8. A scheme for such government finance was not resumed until February 1973 and by then the terms were so changed that the defendants were unable to meet them and accordingly they were not able to press their long held desire for a house purchase within the ACT to be financed by a government scheme. I should add that the defendant has given a good deal of evidence about how he had hopes for many years to achieve some sort of government assistance in financing the purchase of a home, how he was bitterly disappointed that despite his service in the Navy he did not become eligible for a War Service Homes Loan, and that he joined the then Australian Capital Territory Police Force, as he understood it, upon the very basis that it would be a term of his contract of employment that he would live in a government allocated home. He went on to say at the end of his evidence today that it was only in recent months, as I understand it, that he has been notified, only too late, that it is now considered that he and his wife are eligible for a loan which now goes under the name of, as I believe, a Defence Forces Service Home Loan.
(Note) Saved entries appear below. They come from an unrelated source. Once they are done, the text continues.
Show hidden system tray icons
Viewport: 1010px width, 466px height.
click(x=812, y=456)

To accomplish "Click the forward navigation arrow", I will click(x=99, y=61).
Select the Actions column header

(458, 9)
9. However, in my view, none of those matters which were put so forcefully by the first defendant go to establish a defence, nor do they establish a cross-action which resounds in damages or a set off of any sort, and in the circumstances, there is no alternative but to grant the principle relief which the plaintiff seeks, namely an order for possession of the premises. In a moment I will pronounce the formal order of the court, but before doing that, I turn to the question of costs. Normally, of course, costs follow the event and generally speaking I do not see why they should not follow the event in this case.
10. However, there was an aborted hearing before Mr. Justice Kelly on 12 May 1986, during the course of which it came to his Honour's attention that he had had some previous knowledge of the first defendant when the first defendant was a member of the Australian Capital Territory Police Force. That led Mr. Justice Kelly to ask the first defendant whether his Honour should disqualify himself from the hearing. The first defendant replied to that in the affirmative. However, in all the circumstances, it does not seem to me that the first defendant was responsible for the hearing before Mr. Justice Kelly being aborted.
11. I think that in the circumstances, whatever the attitude of the first defendant might have been, it was likely that Mr. Justice Kelly would have disqualified himself in any event. In those circumstances I think it appropriate that each party bear the respective costs of what occurred on 12 May 1986. There is a further formal order that I intend to make, namely that substituted service of this order be effected on the second defendant by sending the same to her by pre-paid post addressed to the second defendant at 65 Beaurepaire Crescent, Holt in the Australian Capital Territory.
12. The formal orders which I intend to make are along the lines that I have indicated and set out in the draft minutes of order which I initial now and place with the papers.